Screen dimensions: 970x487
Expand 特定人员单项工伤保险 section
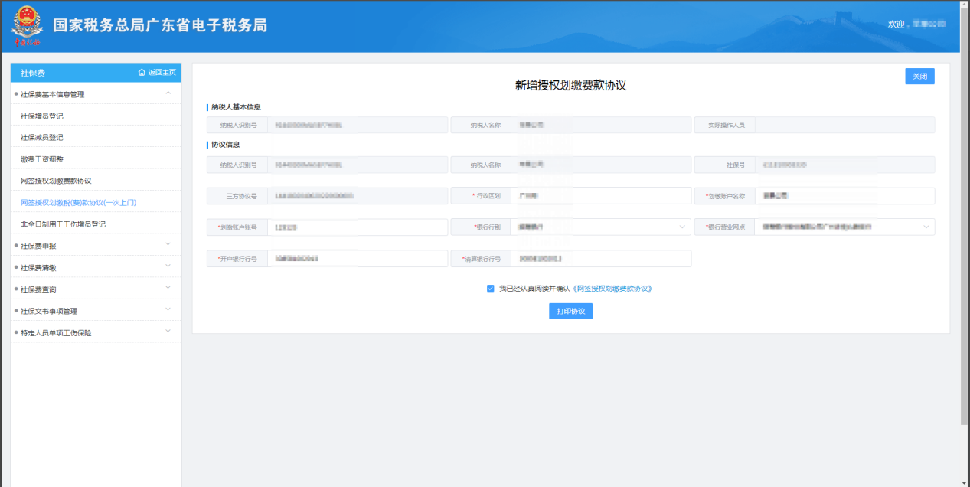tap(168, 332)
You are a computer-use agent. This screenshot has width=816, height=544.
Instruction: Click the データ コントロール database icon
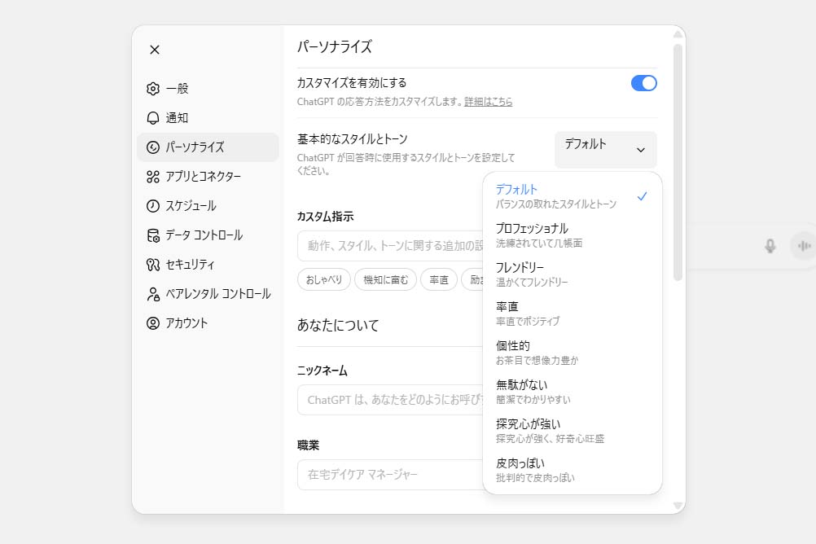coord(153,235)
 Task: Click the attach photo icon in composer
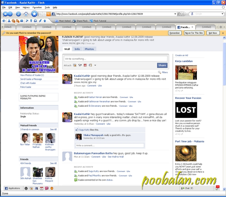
----
[WAS ZU TUN IST]: Gib jede Zeile der obigen Daten wieder, in der das Wort „icon“ vorkommt. Dabei zählt die Groß- und Kleinschreibung.

[ANTWORT]:
Instruction: Click the データ コントロール database icon
 Task: Click the attach photo icon in composer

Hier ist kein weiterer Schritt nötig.